REQUIRED WORK |
Give back exactly the lines from the one holding "Where should I click to: Choose" to the last line of the entries, both included, and nothing more.

───

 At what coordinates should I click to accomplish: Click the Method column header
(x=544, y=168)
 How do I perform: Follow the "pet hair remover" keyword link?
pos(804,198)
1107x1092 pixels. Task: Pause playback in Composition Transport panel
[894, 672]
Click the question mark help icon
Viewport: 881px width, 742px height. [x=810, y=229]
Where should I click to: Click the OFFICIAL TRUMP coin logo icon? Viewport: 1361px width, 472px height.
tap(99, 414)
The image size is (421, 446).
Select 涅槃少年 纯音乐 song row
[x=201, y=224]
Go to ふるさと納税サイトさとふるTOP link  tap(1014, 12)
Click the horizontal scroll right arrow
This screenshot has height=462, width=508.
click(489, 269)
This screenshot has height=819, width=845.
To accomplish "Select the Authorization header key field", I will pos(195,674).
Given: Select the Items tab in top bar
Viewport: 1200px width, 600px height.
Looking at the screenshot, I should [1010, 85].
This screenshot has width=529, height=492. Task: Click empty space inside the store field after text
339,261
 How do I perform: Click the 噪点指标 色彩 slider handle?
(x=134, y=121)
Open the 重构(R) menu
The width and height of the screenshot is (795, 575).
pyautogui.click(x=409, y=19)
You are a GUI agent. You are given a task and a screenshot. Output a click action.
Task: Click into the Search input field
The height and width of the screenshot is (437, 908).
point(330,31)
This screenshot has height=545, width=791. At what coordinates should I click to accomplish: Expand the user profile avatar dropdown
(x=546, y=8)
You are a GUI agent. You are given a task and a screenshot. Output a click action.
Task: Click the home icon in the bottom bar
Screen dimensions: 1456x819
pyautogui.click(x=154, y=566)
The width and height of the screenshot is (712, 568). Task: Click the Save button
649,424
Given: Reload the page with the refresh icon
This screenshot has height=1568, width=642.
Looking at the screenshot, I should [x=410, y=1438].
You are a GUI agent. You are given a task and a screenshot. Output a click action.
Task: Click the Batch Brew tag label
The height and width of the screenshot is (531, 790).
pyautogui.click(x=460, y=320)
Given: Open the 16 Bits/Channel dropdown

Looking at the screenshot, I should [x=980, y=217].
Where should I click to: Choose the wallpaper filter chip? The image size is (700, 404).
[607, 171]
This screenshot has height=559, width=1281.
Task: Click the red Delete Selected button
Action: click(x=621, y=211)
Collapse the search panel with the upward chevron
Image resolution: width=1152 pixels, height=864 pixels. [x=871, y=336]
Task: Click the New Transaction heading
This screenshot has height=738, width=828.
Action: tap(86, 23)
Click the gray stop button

───

TASK RESPONSE |
Where should I click to: Choose the wallpaper filter chip? The image size is (700, 404).
[607, 171]
This screenshot has height=559, width=1281.
Task: Click the red Delete Selected button
Action: click(x=621, y=211)
Collapse the search panel with the upward chevron
Image resolution: width=1152 pixels, height=864 pixels. [x=871, y=336]
Task: Click the New Transaction heading
This screenshot has height=738, width=828.
Action: tap(86, 23)
Click the gray stop button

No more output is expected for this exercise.